Alex Bentley, head of the Department Anthropology, published an interdisciplinary paper with Associate Professor of Psychology Garriy Shteynberg and Associate Professor of Philosophy Jon Garthoff in the journal Psychological Review titled “Shared worlds and shared minds: A theory of collective learning and a psychology of common knowledge.”
Researchers studied collective learning and its impact on collective identities, social norms, and strategic cooperation.
“In my field, we assume that societies accumulate knowledge through social learning, over a range of time scales, from Neolithic societies to modern social media discourse,” Bentley said. “In this paper, we propose something completely novel for my area of research – that we don’t just learn from each other, but that we learn with each other.”
In an era of heightened collective attention, this concept could hold insight into how to plan knowledge sharing in the future.

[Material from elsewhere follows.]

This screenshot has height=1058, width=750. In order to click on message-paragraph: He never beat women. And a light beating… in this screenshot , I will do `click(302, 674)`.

“Group structure is important to how knowledge is shared and brings up very interesting questions about how social media, online publishing, or online teaching might fundamentally affect how groups learn with each other,” Bentley said.
Jacob Hirsch at the University of Toronto was an additional coauthor on the paper.
The trio received the College of Arts and Sciences 2019 Interdepartmental Collaborative Scholarship and Research Award during the annual faculty awards banquet for their work on this groundbreaking paper. The authors’ thesis provides a psychological answer (Shteynberg) to a long-standing philosophical problem (Garthoff), with implications for human evolution (Bentley).